**Data extract**:

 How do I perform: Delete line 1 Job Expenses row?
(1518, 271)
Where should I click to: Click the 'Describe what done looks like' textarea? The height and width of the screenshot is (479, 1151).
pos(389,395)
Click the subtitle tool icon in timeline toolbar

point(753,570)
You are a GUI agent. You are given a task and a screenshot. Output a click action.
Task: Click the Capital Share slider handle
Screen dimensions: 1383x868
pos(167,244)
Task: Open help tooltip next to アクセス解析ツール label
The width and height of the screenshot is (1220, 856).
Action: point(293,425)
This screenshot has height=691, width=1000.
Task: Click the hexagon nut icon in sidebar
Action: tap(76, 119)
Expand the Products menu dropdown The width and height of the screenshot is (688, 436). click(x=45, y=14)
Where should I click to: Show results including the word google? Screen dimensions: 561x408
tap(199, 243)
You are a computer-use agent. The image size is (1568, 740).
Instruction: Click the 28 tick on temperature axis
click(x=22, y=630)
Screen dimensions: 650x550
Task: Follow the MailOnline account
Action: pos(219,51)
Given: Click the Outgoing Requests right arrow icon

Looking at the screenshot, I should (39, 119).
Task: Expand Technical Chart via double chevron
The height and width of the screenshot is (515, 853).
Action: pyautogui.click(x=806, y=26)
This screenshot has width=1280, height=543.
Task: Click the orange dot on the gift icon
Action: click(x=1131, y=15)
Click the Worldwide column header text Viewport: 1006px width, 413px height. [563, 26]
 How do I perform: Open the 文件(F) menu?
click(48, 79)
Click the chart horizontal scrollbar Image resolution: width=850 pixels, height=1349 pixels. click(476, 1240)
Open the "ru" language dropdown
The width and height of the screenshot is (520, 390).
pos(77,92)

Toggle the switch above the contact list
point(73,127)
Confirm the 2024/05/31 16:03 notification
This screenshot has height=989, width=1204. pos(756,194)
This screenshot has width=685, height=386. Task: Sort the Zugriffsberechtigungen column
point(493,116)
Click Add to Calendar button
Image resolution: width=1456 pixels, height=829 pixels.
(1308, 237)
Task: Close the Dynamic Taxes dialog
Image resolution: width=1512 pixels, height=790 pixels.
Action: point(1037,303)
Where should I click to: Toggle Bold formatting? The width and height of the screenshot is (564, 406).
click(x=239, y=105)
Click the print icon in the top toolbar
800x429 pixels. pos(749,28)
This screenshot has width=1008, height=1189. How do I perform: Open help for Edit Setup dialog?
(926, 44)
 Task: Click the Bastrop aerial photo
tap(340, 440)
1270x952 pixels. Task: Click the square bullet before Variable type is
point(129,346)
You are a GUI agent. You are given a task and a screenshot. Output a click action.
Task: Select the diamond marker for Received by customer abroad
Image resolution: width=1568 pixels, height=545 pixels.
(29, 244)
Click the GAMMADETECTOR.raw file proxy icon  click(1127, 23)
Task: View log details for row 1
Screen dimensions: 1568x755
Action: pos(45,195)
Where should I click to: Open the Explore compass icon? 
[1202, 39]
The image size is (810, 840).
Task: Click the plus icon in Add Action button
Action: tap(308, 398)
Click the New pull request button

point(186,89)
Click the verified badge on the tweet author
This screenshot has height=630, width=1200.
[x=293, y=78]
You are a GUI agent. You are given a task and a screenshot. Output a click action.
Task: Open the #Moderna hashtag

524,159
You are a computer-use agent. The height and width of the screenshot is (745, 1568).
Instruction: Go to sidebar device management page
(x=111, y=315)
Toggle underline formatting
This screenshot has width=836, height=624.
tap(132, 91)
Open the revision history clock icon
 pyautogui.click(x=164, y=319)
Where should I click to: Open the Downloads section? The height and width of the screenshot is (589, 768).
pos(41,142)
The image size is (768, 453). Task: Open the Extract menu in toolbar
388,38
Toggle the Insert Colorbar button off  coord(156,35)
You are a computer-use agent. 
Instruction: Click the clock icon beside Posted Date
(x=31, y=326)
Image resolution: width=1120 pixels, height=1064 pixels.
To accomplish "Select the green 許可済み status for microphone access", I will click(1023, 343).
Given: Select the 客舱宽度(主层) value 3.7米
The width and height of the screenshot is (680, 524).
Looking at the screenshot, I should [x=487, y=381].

**Task requirements**: Write out every entry verbatim.

**Solution for this task**:
 How do I perform: Delete line 1 Job Expenses row?
(1518, 271)
Where should I click to: Click the 'Describe what done looks like' textarea? The height and width of the screenshot is (479, 1151).
pos(389,395)
Click the subtitle tool icon in timeline toolbar

point(753,570)
You are a GUI agent. You are given a task and a screenshot. Output a click action.
Task: Click the Capital Share slider handle
Screen dimensions: 1383x868
pos(167,244)
Task: Open help tooltip next to アクセス解析ツール label
The width and height of the screenshot is (1220, 856).
Action: point(293,425)
This screenshot has height=691, width=1000.
Task: Click the hexagon nut icon in sidebar
Action: tap(76, 119)
Expand the Products menu dropdown The width and height of the screenshot is (688, 436). click(x=45, y=14)
Where should I click to: Show results including the word google? Screen dimensions: 561x408
tap(199, 243)
You are a computer-use agent. The image size is (1568, 740).
Instruction: Click the 28 tick on temperature axis
click(x=22, y=630)
Screen dimensions: 650x550
Task: Follow the MailOnline account
Action: pos(219,51)
Given: Click the Outgoing Requests right arrow icon

Looking at the screenshot, I should (39, 119).
Task: Expand Technical Chart via double chevron
The height and width of the screenshot is (515, 853).
Action: pyautogui.click(x=806, y=26)
This screenshot has width=1280, height=543.
Task: Click the orange dot on the gift icon
Action: click(x=1131, y=15)
Click the Worldwide column header text Viewport: 1006px width, 413px height. [563, 26]
 How do I perform: Open the 文件(F) menu?
click(48, 79)
Click the chart horizontal scrollbar Image resolution: width=850 pixels, height=1349 pixels. click(476, 1240)
Open the "ru" language dropdown
The width and height of the screenshot is (520, 390).
pos(77,92)

Toggle the switch above the contact list
point(73,127)
Confirm the 2024/05/31 16:03 notification
This screenshot has height=989, width=1204. pos(756,194)
This screenshot has width=685, height=386. Task: Sort the Zugriffsberechtigungen column
point(493,116)
Click Add to Calendar button
Image resolution: width=1456 pixels, height=829 pixels.
(1308, 237)
Task: Close the Dynamic Taxes dialog
Image resolution: width=1512 pixels, height=790 pixels.
Action: point(1037,303)
Where should I click to: Toggle Bold formatting? The width and height of the screenshot is (564, 406).
click(x=239, y=105)
Click the print icon in the top toolbar
800x429 pixels. pos(749,28)
This screenshot has width=1008, height=1189. How do I perform: Open help for Edit Setup dialog?
(926, 44)
 Task: Click the Bastrop aerial photo
tap(340, 440)
1270x952 pixels. Task: Click the square bullet before Variable type is
point(129,346)
You are a GUI agent. You are given a task and a screenshot. Output a click action.
Task: Select the diamond marker for Received by customer abroad
Image resolution: width=1568 pixels, height=545 pixels.
(29, 244)
Click the GAMMADETECTOR.raw file proxy icon  click(1127, 23)
Task: View log details for row 1
Screen dimensions: 1568x755
Action: pos(45,195)
Where should I click to: Open the Explore compass icon? 
[1202, 39]
The image size is (810, 840).
Task: Click the plus icon in Add Action button
Action: tap(308, 398)
Click the New pull request button

point(186,89)
Click the verified badge on the tweet author
This screenshot has height=630, width=1200.
[x=293, y=78]
You are a GUI agent. You are given a task and a screenshot. Output a click action.
Task: Open the #Moderna hashtag

524,159
You are a computer-use agent. The height and width of the screenshot is (745, 1568).
Instruction: Go to sidebar device management page
(x=111, y=315)
Toggle underline formatting
This screenshot has width=836, height=624.
tap(132, 91)
Open the revision history clock icon
 pyautogui.click(x=164, y=319)
Where should I click to: Open the Downloads section? The height and width of the screenshot is (589, 768).
pos(41,142)
The image size is (768, 453). Task: Open the Extract menu in toolbar
388,38
Toggle the Insert Colorbar button off  coord(156,35)
You are a computer-use agent. 
Instruction: Click the clock icon beside Posted Date
(x=31, y=326)
Image resolution: width=1120 pixels, height=1064 pixels.
To accomplish "Select the green 許可済み status for microphone access", I will click(1023, 343).
Given: Select the 客舱宽度(主层) value 3.7米
The width and height of the screenshot is (680, 524).
Looking at the screenshot, I should [x=487, y=381].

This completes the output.